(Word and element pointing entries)
=-=-=

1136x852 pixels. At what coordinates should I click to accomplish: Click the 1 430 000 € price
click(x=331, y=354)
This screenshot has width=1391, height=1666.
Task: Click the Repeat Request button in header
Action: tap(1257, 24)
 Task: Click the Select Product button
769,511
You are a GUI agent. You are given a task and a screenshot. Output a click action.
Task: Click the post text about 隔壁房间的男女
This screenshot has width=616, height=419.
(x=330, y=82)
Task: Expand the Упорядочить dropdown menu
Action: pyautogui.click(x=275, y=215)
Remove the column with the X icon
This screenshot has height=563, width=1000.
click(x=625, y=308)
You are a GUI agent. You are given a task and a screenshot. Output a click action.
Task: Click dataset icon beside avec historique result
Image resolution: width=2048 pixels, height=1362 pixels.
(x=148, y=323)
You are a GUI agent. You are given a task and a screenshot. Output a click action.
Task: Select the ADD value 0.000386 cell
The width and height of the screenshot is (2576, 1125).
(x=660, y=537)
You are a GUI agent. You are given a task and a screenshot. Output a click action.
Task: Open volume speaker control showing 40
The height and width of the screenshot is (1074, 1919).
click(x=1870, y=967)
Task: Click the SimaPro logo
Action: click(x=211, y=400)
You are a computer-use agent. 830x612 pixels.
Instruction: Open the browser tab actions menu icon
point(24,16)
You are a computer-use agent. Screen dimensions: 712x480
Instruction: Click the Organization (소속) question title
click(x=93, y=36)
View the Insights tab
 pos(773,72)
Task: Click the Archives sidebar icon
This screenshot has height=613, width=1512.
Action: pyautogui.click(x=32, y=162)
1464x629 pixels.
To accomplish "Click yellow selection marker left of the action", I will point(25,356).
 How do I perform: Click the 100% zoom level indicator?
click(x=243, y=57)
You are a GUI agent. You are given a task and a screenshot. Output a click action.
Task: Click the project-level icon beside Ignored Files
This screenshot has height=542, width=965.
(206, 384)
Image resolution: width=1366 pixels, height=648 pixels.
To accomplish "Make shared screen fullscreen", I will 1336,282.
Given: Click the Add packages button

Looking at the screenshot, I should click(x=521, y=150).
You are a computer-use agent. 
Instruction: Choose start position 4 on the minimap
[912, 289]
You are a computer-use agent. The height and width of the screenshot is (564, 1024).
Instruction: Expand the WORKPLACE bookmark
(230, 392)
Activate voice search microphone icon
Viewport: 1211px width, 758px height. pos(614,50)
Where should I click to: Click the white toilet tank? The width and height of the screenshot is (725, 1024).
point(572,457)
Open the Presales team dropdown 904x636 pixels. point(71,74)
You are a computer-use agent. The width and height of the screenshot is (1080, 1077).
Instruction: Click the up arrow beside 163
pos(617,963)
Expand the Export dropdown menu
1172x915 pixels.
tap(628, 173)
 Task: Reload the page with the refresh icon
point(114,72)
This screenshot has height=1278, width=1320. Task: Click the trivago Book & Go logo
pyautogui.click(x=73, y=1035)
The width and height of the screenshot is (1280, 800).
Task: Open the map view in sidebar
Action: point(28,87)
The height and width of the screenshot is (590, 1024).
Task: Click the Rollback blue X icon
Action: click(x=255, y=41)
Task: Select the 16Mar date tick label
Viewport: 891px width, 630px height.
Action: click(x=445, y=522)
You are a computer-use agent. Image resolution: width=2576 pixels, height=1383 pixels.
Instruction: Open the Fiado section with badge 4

=-=-=

▶ **AIM**
Collect each line of the records that contains the word "Open". Letter case matters.

▶ **FINISHED EXERCISE**
Task: Open volume speaker control showing 40
Instruction: Open the browser tab actions menu icon
Open the Presales team dropdown 904x636 pixels. point(71,74)
Task: Open the map view in sidebar
Instruction: Open the Fiado section with badge 4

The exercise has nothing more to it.